**What to do:**
Gather every line in the listing below that contains the word "should", and copy each one out in full.

**Provided material:**
>>>>>

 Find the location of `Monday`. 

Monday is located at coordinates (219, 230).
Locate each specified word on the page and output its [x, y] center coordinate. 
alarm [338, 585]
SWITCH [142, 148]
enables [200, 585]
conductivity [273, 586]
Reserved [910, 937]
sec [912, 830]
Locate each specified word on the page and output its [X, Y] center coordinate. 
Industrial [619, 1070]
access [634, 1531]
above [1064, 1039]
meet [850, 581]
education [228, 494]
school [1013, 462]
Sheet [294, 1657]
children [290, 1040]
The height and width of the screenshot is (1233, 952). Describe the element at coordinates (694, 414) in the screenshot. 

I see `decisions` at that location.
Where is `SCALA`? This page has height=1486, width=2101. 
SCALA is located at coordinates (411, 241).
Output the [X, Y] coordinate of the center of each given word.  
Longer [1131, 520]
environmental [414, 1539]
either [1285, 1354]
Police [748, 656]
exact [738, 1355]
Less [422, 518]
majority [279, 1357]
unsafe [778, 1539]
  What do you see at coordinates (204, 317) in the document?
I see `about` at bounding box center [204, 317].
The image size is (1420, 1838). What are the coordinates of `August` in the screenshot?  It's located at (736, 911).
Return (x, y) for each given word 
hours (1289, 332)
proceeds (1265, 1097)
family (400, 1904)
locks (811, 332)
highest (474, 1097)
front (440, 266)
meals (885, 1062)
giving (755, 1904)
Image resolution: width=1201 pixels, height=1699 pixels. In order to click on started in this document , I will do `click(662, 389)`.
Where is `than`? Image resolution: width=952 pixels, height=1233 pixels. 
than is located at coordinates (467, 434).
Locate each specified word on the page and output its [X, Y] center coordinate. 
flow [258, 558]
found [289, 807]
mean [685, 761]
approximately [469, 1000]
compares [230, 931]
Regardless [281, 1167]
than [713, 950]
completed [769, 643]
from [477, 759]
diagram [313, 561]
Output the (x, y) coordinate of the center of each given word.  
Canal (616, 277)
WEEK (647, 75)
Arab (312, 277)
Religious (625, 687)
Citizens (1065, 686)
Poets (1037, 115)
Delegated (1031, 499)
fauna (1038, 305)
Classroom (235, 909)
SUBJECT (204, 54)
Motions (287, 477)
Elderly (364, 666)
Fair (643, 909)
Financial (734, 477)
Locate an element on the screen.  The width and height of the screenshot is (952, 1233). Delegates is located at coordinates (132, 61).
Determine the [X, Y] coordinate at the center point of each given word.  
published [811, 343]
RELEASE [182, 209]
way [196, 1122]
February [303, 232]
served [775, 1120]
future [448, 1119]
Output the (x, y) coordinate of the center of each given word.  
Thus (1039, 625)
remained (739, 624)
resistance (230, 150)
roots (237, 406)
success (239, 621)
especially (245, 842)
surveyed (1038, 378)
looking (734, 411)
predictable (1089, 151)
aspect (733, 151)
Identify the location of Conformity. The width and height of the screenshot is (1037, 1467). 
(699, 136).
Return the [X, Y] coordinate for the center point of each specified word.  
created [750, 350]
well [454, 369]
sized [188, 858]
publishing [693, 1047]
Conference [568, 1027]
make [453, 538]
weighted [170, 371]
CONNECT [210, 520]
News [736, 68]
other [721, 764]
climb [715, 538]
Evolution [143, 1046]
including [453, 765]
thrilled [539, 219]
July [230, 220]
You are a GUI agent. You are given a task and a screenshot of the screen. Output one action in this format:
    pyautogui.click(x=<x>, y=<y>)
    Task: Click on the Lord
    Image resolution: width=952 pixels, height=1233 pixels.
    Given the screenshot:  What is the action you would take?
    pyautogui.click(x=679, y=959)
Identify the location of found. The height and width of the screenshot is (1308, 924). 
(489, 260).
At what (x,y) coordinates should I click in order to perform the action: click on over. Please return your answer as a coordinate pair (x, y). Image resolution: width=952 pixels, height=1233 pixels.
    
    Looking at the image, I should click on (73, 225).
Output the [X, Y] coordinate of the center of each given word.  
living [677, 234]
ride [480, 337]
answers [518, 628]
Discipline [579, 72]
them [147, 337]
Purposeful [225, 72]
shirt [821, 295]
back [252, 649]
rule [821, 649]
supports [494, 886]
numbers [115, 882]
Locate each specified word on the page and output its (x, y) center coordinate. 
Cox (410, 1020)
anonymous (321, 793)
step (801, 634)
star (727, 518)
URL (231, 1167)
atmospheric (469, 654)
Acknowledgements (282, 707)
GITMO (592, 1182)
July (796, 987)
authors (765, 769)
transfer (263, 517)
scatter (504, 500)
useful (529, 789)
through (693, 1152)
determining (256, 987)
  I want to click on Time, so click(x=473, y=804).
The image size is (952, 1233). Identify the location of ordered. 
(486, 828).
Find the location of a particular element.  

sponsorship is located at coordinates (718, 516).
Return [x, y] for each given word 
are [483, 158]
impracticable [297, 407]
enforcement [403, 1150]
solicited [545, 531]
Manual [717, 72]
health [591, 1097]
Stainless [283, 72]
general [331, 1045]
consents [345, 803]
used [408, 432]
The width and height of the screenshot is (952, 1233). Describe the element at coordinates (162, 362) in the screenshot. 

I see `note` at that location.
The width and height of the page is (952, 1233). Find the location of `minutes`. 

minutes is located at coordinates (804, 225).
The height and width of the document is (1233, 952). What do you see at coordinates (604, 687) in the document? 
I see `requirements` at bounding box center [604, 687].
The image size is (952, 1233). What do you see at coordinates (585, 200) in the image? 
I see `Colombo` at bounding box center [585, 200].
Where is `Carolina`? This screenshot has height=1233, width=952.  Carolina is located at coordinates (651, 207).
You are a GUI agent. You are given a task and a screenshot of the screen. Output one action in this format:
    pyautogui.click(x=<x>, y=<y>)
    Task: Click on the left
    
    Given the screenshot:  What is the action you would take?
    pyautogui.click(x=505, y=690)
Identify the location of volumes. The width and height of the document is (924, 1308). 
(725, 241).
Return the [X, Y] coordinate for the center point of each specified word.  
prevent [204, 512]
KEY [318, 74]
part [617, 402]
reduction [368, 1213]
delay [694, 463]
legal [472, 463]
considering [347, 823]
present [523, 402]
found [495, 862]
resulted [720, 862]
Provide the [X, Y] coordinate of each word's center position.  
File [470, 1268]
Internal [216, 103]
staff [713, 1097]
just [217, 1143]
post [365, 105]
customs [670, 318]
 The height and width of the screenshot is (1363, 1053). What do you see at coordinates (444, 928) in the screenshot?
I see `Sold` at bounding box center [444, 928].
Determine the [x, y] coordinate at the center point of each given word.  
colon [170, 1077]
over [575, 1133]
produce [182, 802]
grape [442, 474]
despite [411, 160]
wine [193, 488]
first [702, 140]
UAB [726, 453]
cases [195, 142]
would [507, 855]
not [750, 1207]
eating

<<<<<

**The output:**
At what (x,y) coordinates should I click in order to perform the action: click on over. Please return your answer as a coordinate pair (x, y). Image resolution: width=952 pixels, height=1233 pixels.
    Looking at the image, I should click on (73, 225).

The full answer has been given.